Everyone aged 50 and over has been offered a coronavirus jab – hitting the Government’s April 15 target with three days to spare as under-50s prepare to get injected.
Ministers had announced the plan to offer 32million adults – including frontline health and care staff, those with underlying conditions, care and nursing home residents and all adults over-50 – a vaccine by the middle of this month.
Latest figures show 32,190,576 first doses and 7,656,205 second jabs have been administered.
Boris Johnson tonight said the “hugely significant milestone” had been reached ahead of schedule.
That clears the way for the second phase of the vaccine rollout – the remaining adults under-50 will start being summoned from inoculations within days.
The Prime Minister said: “We have now passed another hugely significant milestone in our vaccine programme by offering jabs to everyone in the nine highest risk groups.
“That means more than 32 million people have been given the precious protection vaccines provide against Covid-19.
“I want to thank everyone involved in the vaccine rollout which has already saved many thousands of lives.
“We will now move forward with completing essential second doses and making progress towards our target of offering all adults a vaccine by the end of July.”
The Government’s expert advisory body on jabs, the Joint Committee on Vaccination and Immunisation, is expected to publish its final guidance on how those aged under-50 should be inoculated.
It will pave the way for the next phase of the unprecedented vaccination programme – and the JCVI will advise whether any groups or professions should be prioritised.
But the JCVI has previously said it expects not to prioritise any professions and simply vaccinate by age, starting with over-40s.
And it is understood people in their late 40s are the most likely to be invited to book their jabs first – with the next phase of the vaccine programme expected to begin this week.
In the JCVI’s interim plans, those aged 40 to 49 would get the jab first in phase two, followed by 30-39s then 18-29s.
Under-30s will be offered an alternative to the AstraZeneca vaccine, as they face a one-in-100,000 risk of a rare blood clot.
Many people in their 40s have already received a jab if their area is ahead of the national rollout.
However, until now the national booking service has issued strict orders for people to only book an appointment if they were over 50 or had a health condition that made them eligible.
It’s thought that will be opened up to at least some healthy people in their 40s this week – despite a slowdown in supplies during April, which has forced the NHS to focus more on second doses.
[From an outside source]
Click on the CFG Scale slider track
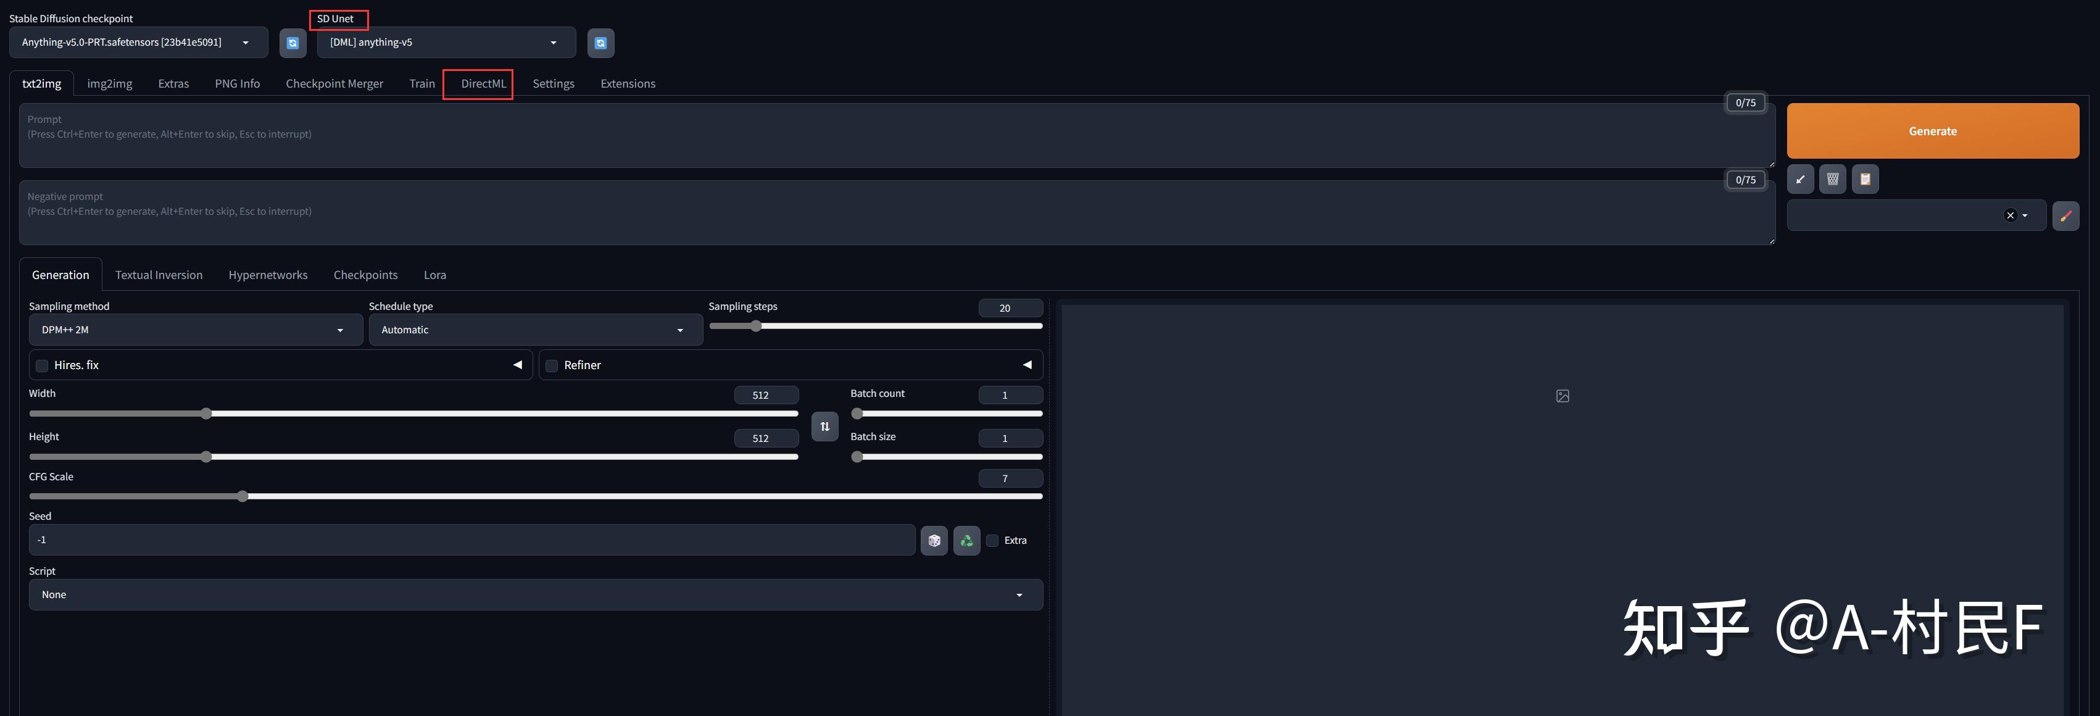 [x=536, y=497]
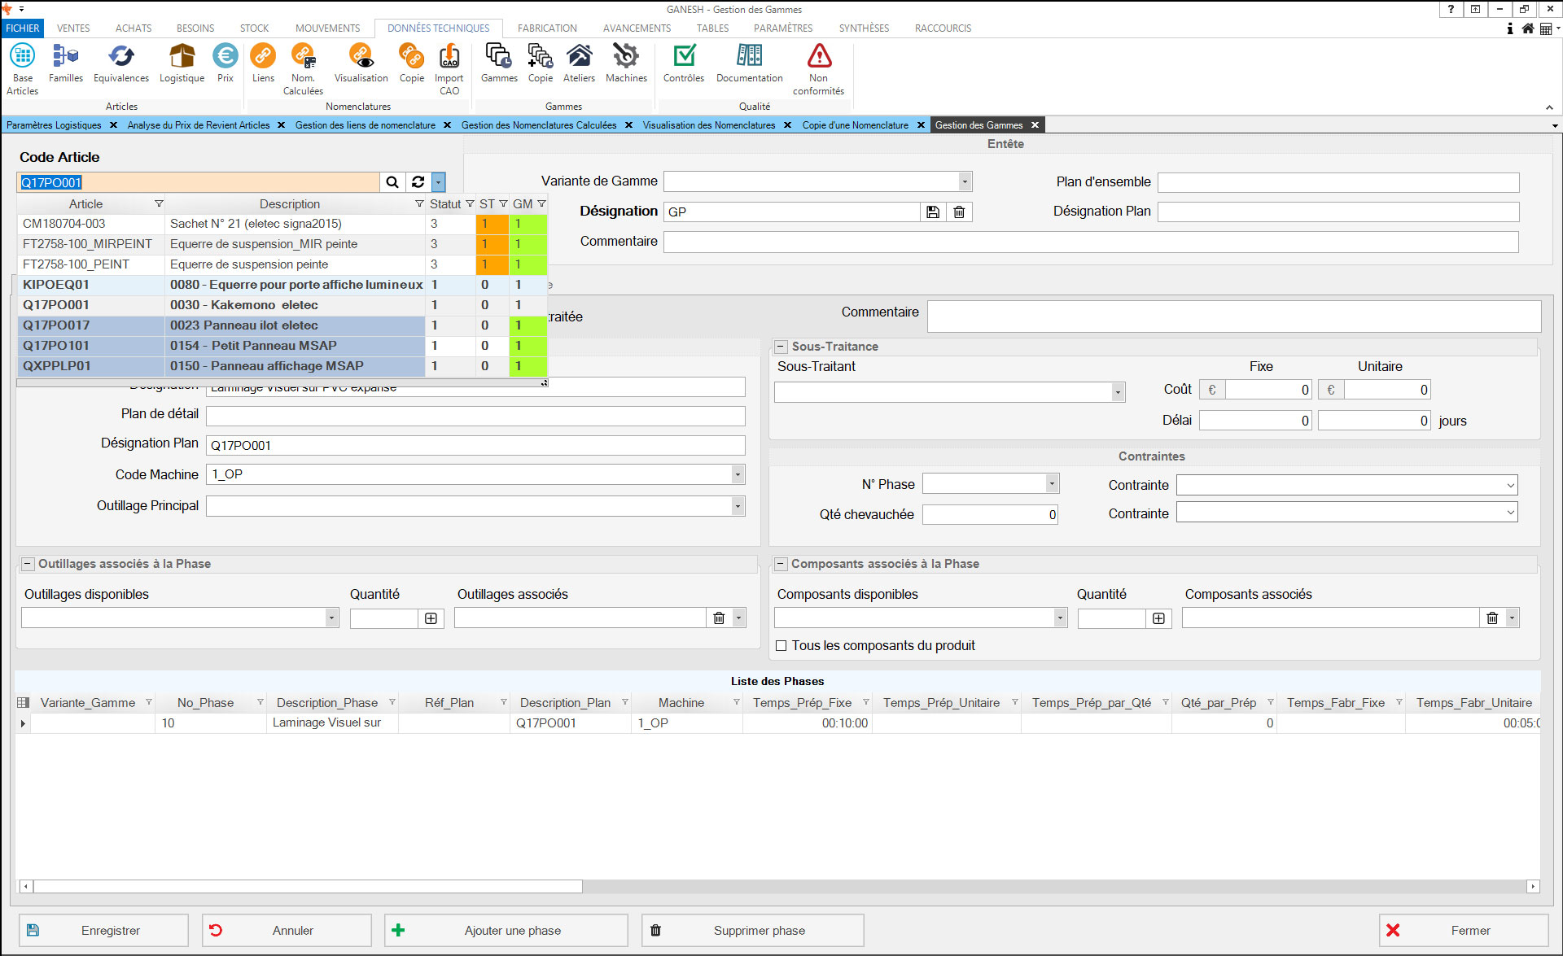Open the Variante de Gamme dropdown
The width and height of the screenshot is (1563, 956).
(x=965, y=181)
Only 111,109 first doses were given out on Saturday, compared to 475,230 second doses.
It seems likely people in their 40s will be split into smaller age bands for vaccine prioritisation – such as 45-49s going first.
Reports have even suggested that only 49-year-olds could be invited to book a vaccine this week.
No10 refused to confirm the plans, saying earlier today: “The first thing is for the JCVI to set out their final advice, and then the NHS who are the operational leads on this will be able to overlay that with detail of what comes next.”
Boris Johnson’s spokesman added: “It’s important to note that the JCVI has not issued its final advice on the second phase of the rollout.
“And that’s the point where you’d expect to see the NHS start to invite more people forward.”